North Shore-LIJ has taken that access point out of the doctor's office and into the drugstore. Last year, it signed an agreement with CVS MinuteClinics in which its doctors serve as medical directors to the chain's clinics. Staffed by nurse practitioners, these clinics can provide many primary care services, giving shots, treating minor wounds and illnesses, doing physicals, screening for diabetes and other chronic diseases and writing prescriptions. So far, there are six MinuteClinics in New York, two of them on Long Island, with others in the planning stages, the firm said.

It's not just the big players who see urgent care centers as a smart business opportunity.

Neil Kugelman of Woodmere was a software developer until he ran into a high-school friend a year and a half ago who was talking about urgent care centers. "I realized this particular area -- Long Island and metro New York -- is being underserved," he said.

He decided to switch careers and is now chief executive of Urgent-MD, which has opened three centers, two on Long Island. He plans to open two more in Brooklyn before the end of year.

"The majority of patients don't belong in a hospital emergency room, but really sometimes there's no alternative," he said.

Meeting a need

Dr. Jake Deutsch agreed. He said he enjoyed the adrenaline rush of working more than a decade in the emergency department. But, he said, he saw that many people who didn't have life-threatening conditions weren't getting the attention they needed or had to wait hours for it.
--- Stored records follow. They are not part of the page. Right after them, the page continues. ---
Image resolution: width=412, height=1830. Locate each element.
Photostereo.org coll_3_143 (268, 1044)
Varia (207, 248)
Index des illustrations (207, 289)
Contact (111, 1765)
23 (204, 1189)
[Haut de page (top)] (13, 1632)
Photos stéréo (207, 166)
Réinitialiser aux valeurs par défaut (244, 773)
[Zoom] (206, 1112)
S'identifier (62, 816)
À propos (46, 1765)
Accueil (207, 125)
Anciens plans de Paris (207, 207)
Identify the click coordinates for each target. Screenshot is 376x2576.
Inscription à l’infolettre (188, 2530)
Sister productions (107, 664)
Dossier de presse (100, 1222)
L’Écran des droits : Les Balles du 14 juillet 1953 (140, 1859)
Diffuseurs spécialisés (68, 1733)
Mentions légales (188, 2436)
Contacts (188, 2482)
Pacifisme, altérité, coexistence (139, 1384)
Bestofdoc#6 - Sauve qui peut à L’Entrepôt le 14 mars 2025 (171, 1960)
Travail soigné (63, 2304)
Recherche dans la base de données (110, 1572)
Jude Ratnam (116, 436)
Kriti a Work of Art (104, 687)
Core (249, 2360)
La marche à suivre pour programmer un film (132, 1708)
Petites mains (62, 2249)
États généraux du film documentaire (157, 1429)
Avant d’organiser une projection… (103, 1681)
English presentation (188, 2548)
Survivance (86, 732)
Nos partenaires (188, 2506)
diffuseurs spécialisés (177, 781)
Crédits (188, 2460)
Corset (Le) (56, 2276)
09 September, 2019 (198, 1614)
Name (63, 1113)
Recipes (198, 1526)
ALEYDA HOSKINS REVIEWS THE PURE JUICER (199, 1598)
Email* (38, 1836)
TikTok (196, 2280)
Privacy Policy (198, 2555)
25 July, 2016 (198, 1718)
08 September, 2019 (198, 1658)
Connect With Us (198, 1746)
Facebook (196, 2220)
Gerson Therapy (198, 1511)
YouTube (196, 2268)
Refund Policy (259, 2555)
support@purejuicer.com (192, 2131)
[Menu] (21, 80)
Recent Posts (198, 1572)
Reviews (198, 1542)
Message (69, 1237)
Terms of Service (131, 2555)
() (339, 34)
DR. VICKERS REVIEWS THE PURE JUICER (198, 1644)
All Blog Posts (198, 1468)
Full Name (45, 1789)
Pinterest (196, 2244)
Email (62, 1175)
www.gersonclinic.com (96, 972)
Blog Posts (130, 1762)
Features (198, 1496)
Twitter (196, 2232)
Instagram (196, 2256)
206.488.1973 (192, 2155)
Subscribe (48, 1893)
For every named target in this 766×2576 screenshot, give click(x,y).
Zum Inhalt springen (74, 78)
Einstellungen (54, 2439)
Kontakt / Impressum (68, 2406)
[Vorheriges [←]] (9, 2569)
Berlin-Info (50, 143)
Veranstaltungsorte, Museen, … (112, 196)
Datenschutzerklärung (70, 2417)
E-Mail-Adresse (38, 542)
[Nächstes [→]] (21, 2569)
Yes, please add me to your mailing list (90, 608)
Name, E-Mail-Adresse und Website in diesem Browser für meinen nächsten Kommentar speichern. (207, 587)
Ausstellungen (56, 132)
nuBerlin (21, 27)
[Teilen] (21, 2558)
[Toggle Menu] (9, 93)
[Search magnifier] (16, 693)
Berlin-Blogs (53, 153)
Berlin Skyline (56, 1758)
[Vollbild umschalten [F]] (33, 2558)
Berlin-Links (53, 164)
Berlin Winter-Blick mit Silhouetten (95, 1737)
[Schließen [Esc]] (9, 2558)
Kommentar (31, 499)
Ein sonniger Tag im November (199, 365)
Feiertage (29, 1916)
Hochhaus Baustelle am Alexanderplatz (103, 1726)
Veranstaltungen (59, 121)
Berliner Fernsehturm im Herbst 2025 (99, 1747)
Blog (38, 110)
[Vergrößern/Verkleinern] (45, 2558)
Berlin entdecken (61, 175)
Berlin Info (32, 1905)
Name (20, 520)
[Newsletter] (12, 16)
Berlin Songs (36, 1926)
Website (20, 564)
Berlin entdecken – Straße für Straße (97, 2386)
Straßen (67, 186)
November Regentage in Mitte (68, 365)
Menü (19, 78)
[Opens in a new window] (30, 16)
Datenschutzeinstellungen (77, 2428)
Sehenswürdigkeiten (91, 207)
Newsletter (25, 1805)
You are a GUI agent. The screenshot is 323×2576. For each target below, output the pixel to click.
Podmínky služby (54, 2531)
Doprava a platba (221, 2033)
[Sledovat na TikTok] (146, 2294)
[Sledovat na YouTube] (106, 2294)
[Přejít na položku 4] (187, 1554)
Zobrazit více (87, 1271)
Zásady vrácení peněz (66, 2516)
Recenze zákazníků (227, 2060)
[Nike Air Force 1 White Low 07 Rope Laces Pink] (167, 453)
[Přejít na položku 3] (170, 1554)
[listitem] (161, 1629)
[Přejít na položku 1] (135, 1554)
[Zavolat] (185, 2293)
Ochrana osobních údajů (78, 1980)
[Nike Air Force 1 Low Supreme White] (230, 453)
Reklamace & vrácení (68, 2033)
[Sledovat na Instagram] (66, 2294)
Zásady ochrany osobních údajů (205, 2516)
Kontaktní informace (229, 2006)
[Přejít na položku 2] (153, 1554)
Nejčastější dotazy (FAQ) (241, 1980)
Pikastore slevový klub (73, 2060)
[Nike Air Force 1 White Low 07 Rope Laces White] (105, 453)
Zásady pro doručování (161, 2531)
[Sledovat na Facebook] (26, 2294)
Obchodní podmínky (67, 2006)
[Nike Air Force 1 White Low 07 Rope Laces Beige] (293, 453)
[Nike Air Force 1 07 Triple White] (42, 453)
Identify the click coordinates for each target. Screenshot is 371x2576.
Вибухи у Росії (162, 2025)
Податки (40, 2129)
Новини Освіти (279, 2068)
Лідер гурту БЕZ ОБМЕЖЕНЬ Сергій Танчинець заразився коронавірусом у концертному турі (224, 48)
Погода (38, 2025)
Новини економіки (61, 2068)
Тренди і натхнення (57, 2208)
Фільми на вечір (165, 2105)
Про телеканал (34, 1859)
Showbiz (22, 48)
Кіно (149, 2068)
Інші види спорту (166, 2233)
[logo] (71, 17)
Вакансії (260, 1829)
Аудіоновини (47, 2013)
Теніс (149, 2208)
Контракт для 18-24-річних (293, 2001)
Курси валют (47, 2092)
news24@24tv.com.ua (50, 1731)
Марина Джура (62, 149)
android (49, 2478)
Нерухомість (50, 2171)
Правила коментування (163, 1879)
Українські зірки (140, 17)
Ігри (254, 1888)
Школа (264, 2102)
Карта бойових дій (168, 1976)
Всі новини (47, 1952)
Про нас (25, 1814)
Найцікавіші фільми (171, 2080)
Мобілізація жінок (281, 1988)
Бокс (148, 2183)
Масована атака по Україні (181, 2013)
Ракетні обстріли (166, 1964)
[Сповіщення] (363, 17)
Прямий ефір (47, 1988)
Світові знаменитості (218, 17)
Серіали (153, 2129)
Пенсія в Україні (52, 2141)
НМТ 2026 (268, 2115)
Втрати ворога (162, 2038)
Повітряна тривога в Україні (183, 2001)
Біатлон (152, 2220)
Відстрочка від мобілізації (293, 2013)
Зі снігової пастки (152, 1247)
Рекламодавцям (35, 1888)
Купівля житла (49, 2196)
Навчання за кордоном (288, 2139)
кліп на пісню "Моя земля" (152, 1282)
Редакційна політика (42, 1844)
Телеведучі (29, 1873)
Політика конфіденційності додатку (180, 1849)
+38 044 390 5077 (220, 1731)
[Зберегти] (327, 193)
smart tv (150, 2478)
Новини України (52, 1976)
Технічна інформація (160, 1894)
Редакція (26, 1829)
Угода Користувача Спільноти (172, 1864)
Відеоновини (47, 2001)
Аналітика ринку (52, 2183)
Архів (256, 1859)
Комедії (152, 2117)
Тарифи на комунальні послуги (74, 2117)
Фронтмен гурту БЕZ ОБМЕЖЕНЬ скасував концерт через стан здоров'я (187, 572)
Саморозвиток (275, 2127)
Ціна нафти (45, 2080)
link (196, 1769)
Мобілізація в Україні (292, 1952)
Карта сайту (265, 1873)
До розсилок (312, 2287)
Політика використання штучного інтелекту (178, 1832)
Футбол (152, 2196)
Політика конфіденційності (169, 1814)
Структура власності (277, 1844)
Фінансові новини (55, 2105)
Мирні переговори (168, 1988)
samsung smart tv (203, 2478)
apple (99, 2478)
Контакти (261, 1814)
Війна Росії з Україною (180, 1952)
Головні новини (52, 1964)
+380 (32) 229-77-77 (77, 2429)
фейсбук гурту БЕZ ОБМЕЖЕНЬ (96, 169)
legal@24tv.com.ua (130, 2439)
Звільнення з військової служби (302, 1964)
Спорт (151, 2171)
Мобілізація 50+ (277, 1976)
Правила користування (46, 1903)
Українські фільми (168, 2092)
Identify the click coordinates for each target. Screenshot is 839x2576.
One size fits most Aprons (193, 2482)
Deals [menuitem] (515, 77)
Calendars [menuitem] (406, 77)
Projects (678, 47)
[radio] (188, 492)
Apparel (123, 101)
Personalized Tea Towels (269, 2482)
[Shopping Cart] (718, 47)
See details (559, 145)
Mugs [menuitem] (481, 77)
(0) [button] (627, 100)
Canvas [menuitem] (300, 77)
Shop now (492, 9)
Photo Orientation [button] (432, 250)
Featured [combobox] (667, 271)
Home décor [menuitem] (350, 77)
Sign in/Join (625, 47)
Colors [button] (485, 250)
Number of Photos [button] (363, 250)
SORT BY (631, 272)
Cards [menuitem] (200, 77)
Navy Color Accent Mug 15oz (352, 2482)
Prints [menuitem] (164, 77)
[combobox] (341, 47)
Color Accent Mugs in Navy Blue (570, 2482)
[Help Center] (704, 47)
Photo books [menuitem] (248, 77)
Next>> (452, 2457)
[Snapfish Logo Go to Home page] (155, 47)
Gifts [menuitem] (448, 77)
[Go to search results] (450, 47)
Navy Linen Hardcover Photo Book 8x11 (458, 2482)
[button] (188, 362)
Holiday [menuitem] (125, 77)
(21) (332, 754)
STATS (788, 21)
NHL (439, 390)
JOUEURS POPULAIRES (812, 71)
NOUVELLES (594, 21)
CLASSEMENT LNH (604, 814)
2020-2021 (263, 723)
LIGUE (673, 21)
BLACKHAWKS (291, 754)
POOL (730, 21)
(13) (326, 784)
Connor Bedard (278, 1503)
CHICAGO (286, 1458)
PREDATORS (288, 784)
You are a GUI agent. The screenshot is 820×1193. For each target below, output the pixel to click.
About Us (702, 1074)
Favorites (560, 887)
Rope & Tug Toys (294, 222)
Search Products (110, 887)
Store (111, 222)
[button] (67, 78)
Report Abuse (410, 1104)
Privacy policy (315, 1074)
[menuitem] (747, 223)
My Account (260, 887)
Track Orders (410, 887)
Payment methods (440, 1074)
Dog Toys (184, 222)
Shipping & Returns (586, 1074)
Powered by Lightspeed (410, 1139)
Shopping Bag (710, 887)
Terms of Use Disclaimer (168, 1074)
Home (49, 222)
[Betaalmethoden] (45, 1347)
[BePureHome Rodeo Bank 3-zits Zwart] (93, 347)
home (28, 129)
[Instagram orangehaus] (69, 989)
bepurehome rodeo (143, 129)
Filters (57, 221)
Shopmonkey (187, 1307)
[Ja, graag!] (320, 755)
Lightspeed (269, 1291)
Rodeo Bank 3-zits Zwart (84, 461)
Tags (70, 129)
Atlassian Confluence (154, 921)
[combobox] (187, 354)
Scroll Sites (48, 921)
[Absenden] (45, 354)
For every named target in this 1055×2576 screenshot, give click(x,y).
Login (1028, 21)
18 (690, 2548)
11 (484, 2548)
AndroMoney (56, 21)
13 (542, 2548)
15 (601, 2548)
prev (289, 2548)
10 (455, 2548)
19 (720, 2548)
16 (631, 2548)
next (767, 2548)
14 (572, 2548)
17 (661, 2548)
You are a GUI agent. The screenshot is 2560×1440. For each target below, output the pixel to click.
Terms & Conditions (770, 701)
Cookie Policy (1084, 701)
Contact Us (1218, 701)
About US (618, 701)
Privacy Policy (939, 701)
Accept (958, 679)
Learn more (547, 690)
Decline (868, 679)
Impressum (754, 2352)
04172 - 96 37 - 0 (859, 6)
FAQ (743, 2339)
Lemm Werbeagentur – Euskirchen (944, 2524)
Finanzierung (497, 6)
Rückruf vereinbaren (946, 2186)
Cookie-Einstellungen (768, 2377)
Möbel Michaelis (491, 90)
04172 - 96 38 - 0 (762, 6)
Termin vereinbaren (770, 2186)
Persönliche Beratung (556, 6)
He decided to start CURE Urgent Care, with two centers -- one in Manhattan and the other in Huntington -- that aim to provide high-level urgent care that has more of the feel of a spa or hotel than the typical emergency department.

The Huntington facility, which opened last month, is light and spacious with tasteful modern art and snacks. As soon as a patient walks in, he is greeted and asked to fill out a short form. He is quickly whisked into a room by a patient assister, whose job it is to stay with the patient throughout his visit.

On a recent Saturday morning, most patients were in and out in about a half-hour.

One of them was Linda Wright, 68, of Cold Spring Harbor, who had a skin problem on her thumb and arm. She said the urgent care center didn't replace her primary care doctor, although seeing her doctor was more difficult than coming to an urgent care center that didn't require an appointment. "You have to plan ahead," she said of her regular doctor.

Seated on an examination table, she glanced around.

"This is beautiful," she said. "This is not a doc in the box."